** What needs to be done **
Every entry in this listing should be written out exactly.

** Data to examine **
============================================================
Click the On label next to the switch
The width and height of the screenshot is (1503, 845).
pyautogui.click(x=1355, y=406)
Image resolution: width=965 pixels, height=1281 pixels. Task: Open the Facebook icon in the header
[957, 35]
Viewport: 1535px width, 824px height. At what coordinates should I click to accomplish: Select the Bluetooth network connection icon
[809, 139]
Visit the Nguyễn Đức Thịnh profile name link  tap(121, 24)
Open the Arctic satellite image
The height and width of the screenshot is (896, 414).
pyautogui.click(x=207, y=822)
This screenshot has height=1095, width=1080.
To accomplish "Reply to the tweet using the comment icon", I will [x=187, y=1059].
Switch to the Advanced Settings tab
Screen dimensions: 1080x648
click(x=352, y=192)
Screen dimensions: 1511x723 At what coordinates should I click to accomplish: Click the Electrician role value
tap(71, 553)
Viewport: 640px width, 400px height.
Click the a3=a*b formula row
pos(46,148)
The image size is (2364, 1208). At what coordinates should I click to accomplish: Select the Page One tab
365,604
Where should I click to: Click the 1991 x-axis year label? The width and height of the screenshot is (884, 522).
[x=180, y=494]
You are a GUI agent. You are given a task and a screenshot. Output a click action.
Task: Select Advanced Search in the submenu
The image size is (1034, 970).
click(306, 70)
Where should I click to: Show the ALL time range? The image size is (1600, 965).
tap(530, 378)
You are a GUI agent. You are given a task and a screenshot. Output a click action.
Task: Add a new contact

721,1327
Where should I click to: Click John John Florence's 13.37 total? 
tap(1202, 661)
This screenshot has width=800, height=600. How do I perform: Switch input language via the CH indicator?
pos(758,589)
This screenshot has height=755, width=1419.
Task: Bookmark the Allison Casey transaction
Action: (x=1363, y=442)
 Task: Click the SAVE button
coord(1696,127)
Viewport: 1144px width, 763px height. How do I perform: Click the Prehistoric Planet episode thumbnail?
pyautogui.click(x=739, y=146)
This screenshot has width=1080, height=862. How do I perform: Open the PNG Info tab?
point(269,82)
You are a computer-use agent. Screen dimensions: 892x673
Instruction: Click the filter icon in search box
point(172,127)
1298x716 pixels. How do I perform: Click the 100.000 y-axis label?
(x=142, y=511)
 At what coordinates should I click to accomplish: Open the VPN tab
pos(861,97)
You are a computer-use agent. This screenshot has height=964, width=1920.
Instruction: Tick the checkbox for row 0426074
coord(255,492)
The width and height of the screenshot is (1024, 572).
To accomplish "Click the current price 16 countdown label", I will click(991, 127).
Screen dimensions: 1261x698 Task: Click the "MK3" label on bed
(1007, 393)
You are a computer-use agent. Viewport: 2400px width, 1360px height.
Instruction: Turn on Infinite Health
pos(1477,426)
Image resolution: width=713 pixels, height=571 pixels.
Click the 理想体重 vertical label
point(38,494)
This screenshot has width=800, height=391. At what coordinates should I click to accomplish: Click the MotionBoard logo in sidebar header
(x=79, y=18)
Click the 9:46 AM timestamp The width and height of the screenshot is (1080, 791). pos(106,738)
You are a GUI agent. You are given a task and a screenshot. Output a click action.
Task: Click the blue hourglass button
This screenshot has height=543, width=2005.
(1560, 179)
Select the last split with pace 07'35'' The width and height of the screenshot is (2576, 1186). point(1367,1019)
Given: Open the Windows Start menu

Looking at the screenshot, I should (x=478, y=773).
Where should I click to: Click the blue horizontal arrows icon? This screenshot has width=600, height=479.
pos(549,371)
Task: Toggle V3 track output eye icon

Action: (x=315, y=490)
============================================================
** Response to the exercise **
Click the On label next to the switch
The width and height of the screenshot is (1503, 845).
pyautogui.click(x=1355, y=406)
Image resolution: width=965 pixels, height=1281 pixels. Task: Open the Facebook icon in the header
[957, 35]
Viewport: 1535px width, 824px height. At what coordinates should I click to accomplish: Select the Bluetooth network connection icon
[809, 139]
Visit the Nguyễn Đức Thịnh profile name link  tap(121, 24)
Open the Arctic satellite image
The height and width of the screenshot is (896, 414).
pyautogui.click(x=207, y=822)
This screenshot has height=1095, width=1080.
To accomplish "Reply to the tweet using the comment icon", I will [x=187, y=1059].
Switch to the Advanced Settings tab
Screen dimensions: 1080x648
click(x=352, y=192)
Screen dimensions: 1511x723 At what coordinates should I click to accomplish: Click the Electrician role value
tap(71, 553)
Viewport: 640px width, 400px height.
Click the a3=a*b formula row
pos(46,148)
The image size is (2364, 1208). At what coordinates should I click to accomplish: Select the Page One tab
365,604
Where should I click to: Click the 1991 x-axis year label? The width and height of the screenshot is (884, 522).
[x=180, y=494]
You are a GUI agent. You are given a task and a screenshot. Output a click action.
Task: Select Advanced Search in the submenu
The image size is (1034, 970).
click(306, 70)
Where should I click to: Show the ALL time range? The image size is (1600, 965).
tap(530, 378)
You are a GUI agent. You are given a task and a screenshot. Output a click action.
Task: Add a new contact

721,1327
Where should I click to: Click John John Florence's 13.37 total? 
tap(1202, 661)
This screenshot has width=800, height=600. How do I perform: Switch input language via the CH indicator?
pos(758,589)
This screenshot has height=755, width=1419.
Task: Bookmark the Allison Casey transaction
Action: (x=1363, y=442)
 Task: Click the SAVE button
coord(1696,127)
Viewport: 1144px width, 763px height. How do I perform: Click the Prehistoric Planet episode thumbnail?
pyautogui.click(x=739, y=146)
This screenshot has width=1080, height=862. How do I perform: Open the PNG Info tab?
point(269,82)
You are a computer-use agent. Screen dimensions: 892x673
Instruction: Click the filter icon in search box
point(172,127)
1298x716 pixels. How do I perform: Click the 100.000 y-axis label?
(x=142, y=511)
 At what coordinates should I click to accomplish: Open the VPN tab
pos(861,97)
You are a computer-use agent. This screenshot has height=964, width=1920.
Instruction: Tick the checkbox for row 0426074
coord(255,492)
The width and height of the screenshot is (1024, 572).
To accomplish "Click the current price 16 countdown label", I will click(991, 127).
Screen dimensions: 1261x698 Task: Click the "MK3" label on bed
(1007, 393)
You are a computer-use agent. Viewport: 2400px width, 1360px height.
Instruction: Turn on Infinite Health
pos(1477,426)
Image resolution: width=713 pixels, height=571 pixels.
Click the 理想体重 vertical label
point(38,494)
This screenshot has width=800, height=391. At what coordinates should I click to accomplish: Click the MotionBoard logo in sidebar header
(x=79, y=18)
Click the 9:46 AM timestamp The width and height of the screenshot is (1080, 791). pos(106,738)
You are a GUI agent. You are given a task and a screenshot. Output a click action.
Task: Click the blue hourglass button
This screenshot has height=543, width=2005.
(1560, 179)
Select the last split with pace 07'35'' The width and height of the screenshot is (2576, 1186). point(1367,1019)
Given: Open the Windows Start menu

Looking at the screenshot, I should (x=478, y=773).
Where should I click to: Click the blue horizontal arrows icon? This screenshot has width=600, height=479.
pos(549,371)
Task: Toggle V3 track output eye icon

Action: (x=315, y=490)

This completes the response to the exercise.